AUTHOR=Xing Facai , Li Xin , Fan Haiwen , Zhao Kang , Li Shan , Li Changgang TITLE=Static equivalent of distribution network with distributed PV considering correlation between fluctuation of PV and load JOURNAL=Frontiers in Energy Research VOLUME=10 YEAR=2023 URL=https://www.frontiersin.org/journals/energy-research/articles/10.3389/fenrg.2022.1119174 DOI=10.3389/fenrg.2022.1119174 ISSN=2296-598X ABSTRACT=

With the grid connection of a large number of distributed photovoltaics (PVs), the structure and operation mode of the distribution network are changed. Detailed modeling of the distribution network can accurately analyze the impact of these changes on the power system but leads to high model complexity and large amounts of calculation.

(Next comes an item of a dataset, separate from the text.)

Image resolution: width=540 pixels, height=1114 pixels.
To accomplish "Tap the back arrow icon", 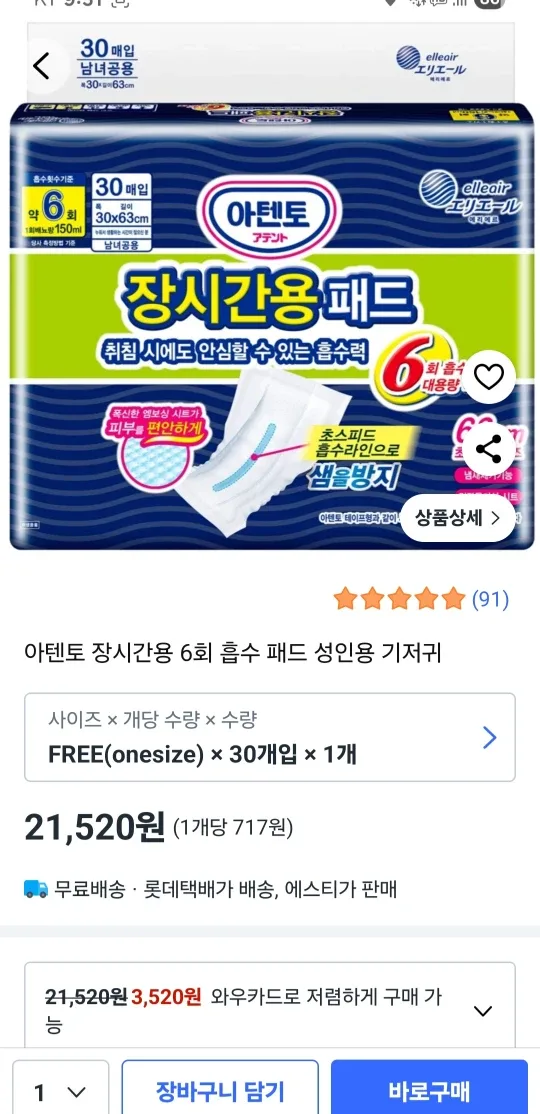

Equivalent of the distribution network effectively reduces the model scale, where the static equivalent is the basis for the other equivalents. Most of the existing static equivalent methods target a few typical operation modes. However, they are unsuitable for multiple variable scenarios caused by PV power fluctuation. This paper proposes a static equivalent method of the distribution network with distributed PVs to adapt to complex and changeable operation modes. Firstly, a scenario generation method of PV and load power based on kernel density estimation and a copula function is proposed considering fluctuation and correlation of PV and load. Secondly, a parameter optimization method based on particle swarm optimization (PSO) is proposed to optimize the parameters in the static equivalent model of the distribution network under a single operation mode. Thirdly, an equivalent parameter estimation model based on convolutional neural network (CNN) is proposed to improve the efficiency of model parameter calculation under multiple operation modes. The effectiveness of the proposed method is verified under an example of an actual distribution network in Shandong, China. This method has efficiency and is suitable for multiple operating modes.